Hello! Thanksgiving is next week and I’m ready to celebrate. We won’t have a large crowd. Our daughter and husband are in Japan. (Air Force) And our son is at college and probably won’t make it here until Christmas. So it might be just the two of us. But … my husband built a new dining table so at least we can eat “up front” and not in the breakfast room.
Since I helped him stain and paint the table, it will always have special meaning to me. We owned another table that moved with us from place to place. But when we moved to Florida, we finally sold that one. It was special too. It was Early American and my husband bought the entire set of table and six chairs as a surprise Christmas gift for me when we’d only been married a couple of years. I have to confess the design wasn’t my first choice but I didn’t make him take it back. He had ordered it from a Georgia furniture store where he worked during high school and had it shipped to a friend’s apartment near us in Atlanta. On Christmas Eve, he had a plan to sneak it onto our apartment patio that night and bring it inside our tiny dining room so I’d see it first thing in the morning. He started moving it in the dark before we went to bed but … it started raining. So he had to bring it in and surprise me early. Because he’d gone to so much trouble, I could have never sent it all back. So I decorated that table and served many meals on it. It went to a good home. Now I have a new table, built by hand and I had a hand in finishing it, too. It’s new but with an old feel. We ordered chairs to go around it and now we’re ready to seat eight! Come on down!
────────────────
## STATED TASK 1
Render the dataset entries listing as a JSON list of strings, one string per line, skipping blank lines. Leave the pictures out.

Dataset entries
────────────────
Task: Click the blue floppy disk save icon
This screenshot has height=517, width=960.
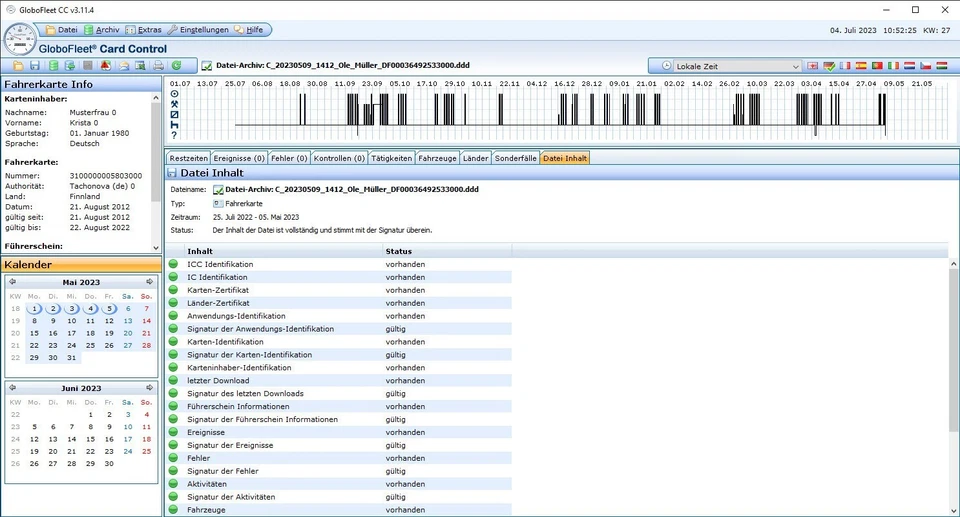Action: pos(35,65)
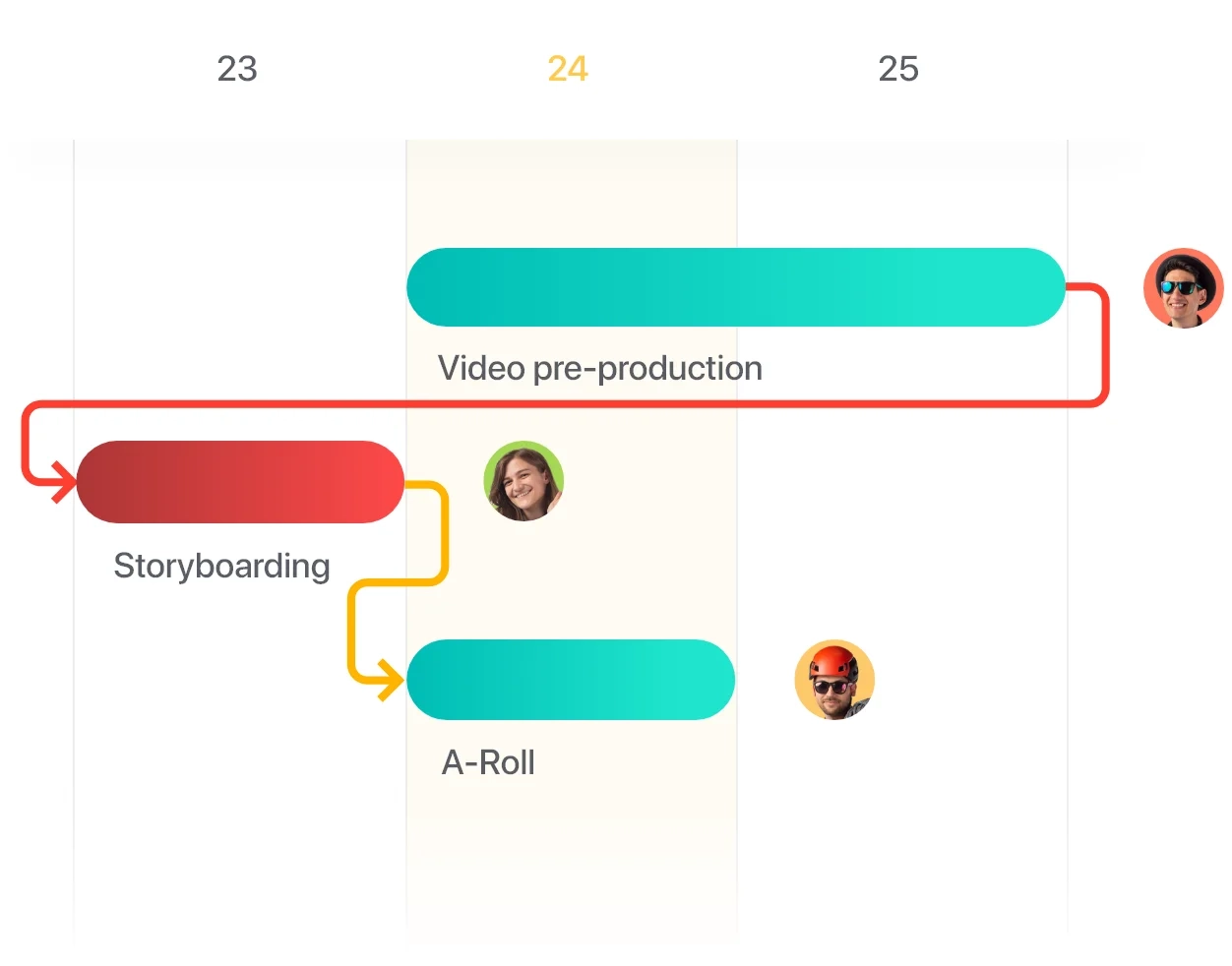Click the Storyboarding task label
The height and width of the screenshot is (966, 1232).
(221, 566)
────────────────
## STATED TASK 2
Answer these questions from the dining table post:
(a) Which country are the daughter and her husband in?
(b) Where did the husband work during high school?
(c) How many people can be seated at the new table?

## WRITTEN SOLUTION 1
[
  "Task: Click the blue floppy disk save icon",
  "This screenshot has height=517, width=960.",
  "Action: pos(35,65)",
  "Click the Storyboarding task label",
  "The height and width of the screenshot is (966, 1232).",
  "(221, 566)"
]

## WRITTEN SOLUTION 2
(a) Japan
(b) At a Georgia furniture store
(c) Eight